━━━━━ DONNÉES FOURNIES ━━━━━

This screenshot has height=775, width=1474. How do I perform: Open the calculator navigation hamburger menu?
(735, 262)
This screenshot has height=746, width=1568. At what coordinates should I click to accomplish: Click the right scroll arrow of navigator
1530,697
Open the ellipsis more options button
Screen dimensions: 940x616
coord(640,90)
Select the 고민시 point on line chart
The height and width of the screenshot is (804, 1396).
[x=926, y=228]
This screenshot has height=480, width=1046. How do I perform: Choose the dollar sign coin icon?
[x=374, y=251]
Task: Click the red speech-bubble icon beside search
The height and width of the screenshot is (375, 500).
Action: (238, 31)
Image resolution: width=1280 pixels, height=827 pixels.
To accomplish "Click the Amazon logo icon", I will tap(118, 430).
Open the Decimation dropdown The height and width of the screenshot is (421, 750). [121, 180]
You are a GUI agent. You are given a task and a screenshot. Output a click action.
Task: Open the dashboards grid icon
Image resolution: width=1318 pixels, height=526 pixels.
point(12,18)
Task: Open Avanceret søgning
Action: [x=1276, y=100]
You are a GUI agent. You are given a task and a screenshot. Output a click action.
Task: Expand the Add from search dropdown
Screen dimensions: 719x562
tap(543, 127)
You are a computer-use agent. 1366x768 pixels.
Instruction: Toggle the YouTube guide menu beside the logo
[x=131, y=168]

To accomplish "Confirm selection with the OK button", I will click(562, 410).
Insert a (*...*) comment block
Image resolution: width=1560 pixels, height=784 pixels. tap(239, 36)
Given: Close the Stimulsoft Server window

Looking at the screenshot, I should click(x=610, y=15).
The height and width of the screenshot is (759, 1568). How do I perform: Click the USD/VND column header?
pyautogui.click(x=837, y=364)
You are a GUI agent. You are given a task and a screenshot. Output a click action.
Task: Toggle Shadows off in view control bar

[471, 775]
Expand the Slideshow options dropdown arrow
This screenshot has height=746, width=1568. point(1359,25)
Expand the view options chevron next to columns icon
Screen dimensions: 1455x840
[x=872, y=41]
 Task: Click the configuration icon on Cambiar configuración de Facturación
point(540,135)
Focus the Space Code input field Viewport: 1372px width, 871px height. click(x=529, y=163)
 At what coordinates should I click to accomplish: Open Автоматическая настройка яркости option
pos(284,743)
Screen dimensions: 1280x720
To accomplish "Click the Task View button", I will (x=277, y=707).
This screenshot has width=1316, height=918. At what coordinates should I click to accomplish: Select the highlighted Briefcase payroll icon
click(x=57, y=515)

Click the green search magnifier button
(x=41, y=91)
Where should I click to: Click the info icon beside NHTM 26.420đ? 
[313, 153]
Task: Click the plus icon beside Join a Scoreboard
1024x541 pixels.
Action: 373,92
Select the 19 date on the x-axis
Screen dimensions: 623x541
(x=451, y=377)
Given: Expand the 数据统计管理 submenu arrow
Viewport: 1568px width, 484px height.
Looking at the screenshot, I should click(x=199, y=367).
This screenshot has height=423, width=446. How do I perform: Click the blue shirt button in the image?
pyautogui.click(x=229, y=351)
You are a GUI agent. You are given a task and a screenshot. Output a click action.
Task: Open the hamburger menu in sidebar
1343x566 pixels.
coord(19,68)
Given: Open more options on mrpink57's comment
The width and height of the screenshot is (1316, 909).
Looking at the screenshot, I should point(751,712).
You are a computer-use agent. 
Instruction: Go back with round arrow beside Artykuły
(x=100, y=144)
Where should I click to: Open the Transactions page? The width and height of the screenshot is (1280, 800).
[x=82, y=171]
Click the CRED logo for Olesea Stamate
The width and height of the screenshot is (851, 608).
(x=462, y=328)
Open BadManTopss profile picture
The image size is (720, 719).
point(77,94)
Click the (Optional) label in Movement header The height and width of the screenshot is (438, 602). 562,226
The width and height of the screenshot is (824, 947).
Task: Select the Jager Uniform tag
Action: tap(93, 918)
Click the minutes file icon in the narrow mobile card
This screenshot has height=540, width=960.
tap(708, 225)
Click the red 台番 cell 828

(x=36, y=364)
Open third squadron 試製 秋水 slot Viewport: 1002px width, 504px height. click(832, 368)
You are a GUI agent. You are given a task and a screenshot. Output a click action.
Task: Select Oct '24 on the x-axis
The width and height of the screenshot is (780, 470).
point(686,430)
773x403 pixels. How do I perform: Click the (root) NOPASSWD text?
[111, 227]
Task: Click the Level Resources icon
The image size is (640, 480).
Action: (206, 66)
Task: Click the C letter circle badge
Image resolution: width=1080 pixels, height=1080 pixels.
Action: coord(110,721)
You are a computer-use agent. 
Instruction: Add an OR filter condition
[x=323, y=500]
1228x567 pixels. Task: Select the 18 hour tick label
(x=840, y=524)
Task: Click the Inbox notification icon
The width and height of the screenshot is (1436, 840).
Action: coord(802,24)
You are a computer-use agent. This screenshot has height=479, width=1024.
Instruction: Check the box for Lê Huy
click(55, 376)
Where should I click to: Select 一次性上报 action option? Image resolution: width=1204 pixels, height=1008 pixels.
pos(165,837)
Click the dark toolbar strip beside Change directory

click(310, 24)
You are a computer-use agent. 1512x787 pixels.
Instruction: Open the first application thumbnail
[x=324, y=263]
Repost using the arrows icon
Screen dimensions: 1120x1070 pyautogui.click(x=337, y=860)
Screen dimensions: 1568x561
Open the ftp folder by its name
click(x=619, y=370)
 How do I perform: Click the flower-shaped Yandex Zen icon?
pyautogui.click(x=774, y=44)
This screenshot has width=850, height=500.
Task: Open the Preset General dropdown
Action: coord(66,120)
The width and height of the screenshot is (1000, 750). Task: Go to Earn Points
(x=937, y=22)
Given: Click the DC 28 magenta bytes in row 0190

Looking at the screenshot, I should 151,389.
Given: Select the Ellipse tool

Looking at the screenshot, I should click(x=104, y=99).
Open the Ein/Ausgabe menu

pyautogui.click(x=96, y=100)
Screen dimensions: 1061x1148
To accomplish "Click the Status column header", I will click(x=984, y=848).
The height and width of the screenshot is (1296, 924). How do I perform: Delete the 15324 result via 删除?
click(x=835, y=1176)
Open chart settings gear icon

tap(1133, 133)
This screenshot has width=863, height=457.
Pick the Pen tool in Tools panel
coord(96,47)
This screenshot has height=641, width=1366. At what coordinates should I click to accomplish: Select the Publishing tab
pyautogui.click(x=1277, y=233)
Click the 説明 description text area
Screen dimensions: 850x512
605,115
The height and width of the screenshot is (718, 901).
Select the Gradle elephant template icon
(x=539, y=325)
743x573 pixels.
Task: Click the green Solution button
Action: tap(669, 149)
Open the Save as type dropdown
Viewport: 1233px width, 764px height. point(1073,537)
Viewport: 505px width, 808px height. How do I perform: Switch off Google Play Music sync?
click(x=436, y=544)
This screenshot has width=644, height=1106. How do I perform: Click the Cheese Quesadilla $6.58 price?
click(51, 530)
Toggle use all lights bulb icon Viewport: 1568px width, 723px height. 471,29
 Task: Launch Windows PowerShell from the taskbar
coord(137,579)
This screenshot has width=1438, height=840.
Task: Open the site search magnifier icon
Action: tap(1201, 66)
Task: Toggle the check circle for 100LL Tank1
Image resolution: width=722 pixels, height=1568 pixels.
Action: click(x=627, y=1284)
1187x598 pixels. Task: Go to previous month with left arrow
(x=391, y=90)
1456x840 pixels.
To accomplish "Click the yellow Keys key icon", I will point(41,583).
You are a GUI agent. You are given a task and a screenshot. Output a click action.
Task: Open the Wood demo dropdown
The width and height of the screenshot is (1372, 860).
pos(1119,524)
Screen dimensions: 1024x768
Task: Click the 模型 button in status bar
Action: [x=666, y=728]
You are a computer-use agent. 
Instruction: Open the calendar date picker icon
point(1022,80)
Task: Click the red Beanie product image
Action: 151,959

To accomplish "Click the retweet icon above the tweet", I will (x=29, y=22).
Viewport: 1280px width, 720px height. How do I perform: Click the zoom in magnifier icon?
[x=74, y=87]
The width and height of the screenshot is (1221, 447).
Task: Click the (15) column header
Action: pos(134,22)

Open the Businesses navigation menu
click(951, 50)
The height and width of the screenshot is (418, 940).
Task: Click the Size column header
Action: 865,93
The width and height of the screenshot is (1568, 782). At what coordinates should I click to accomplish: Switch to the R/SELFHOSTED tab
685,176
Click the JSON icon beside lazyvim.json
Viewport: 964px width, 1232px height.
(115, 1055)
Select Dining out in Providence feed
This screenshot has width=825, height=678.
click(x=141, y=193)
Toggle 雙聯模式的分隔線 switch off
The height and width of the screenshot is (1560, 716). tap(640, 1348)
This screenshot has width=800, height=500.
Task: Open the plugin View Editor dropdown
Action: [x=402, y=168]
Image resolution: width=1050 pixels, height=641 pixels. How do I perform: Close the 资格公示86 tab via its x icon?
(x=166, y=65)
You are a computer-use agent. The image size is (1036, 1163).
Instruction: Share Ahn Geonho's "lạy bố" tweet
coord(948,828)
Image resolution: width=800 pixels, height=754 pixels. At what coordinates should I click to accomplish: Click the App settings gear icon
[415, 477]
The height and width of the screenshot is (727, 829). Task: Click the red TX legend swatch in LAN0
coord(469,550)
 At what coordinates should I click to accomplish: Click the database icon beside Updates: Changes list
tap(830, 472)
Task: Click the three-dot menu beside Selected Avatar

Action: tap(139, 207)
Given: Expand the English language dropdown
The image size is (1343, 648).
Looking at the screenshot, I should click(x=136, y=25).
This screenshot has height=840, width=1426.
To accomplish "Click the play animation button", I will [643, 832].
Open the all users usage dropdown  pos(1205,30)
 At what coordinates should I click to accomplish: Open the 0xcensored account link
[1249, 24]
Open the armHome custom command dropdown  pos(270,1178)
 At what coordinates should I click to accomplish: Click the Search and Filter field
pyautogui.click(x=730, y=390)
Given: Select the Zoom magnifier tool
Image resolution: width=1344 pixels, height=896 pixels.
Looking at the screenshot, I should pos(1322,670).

━━━━━

• COURT EXERCICE: Recopiez à l'identique les entrées, de la ligne contenant « This screenshot has height=641, width=1366. » jusqu'à la ligne contenant « Action: [x=666, y=728] », ces deux lignes comprises.

• RÉSULTAT DE TÂCHE:
This screenshot has height=641, width=1366. At what coordinates should I click to accomplish: Select the Publishing tab
pyautogui.click(x=1277, y=233)
Click the 説明 description text area
Screen dimensions: 850x512
605,115
The height and width of the screenshot is (718, 901).
Select the Gradle elephant template icon
(x=539, y=325)
743x573 pixels.
Task: Click the green Solution button
Action: tap(669, 149)
Open the Save as type dropdown
Viewport: 1233px width, 764px height. point(1073,537)
Viewport: 505px width, 808px height. How do I perform: Switch off Google Play Music sync?
click(x=436, y=544)
This screenshot has width=644, height=1106. How do I perform: Click the Cheese Quesadilla $6.58 price?
click(51, 530)
Toggle use all lights bulb icon Viewport: 1568px width, 723px height. 471,29
 Task: Launch Windows PowerShell from the taskbar
coord(137,579)
This screenshot has width=1438, height=840.
Task: Open the site search magnifier icon
Action: tap(1201, 66)
Task: Toggle the check circle for 100LL Tank1
Image resolution: width=722 pixels, height=1568 pixels.
Action: click(x=627, y=1284)
1187x598 pixels. Task: Go to previous month with left arrow
(x=391, y=90)
1456x840 pixels.
To accomplish "Click the yellow Keys key icon", I will point(41,583).
You are a GUI agent. You are given a task and a screenshot. Output a click action.
Task: Open the Wood demo dropdown
The width and height of the screenshot is (1372, 860).
pos(1119,524)
Screen dimensions: 1024x768
Task: Click the 模型 button in status bar
Action: [x=666, y=728]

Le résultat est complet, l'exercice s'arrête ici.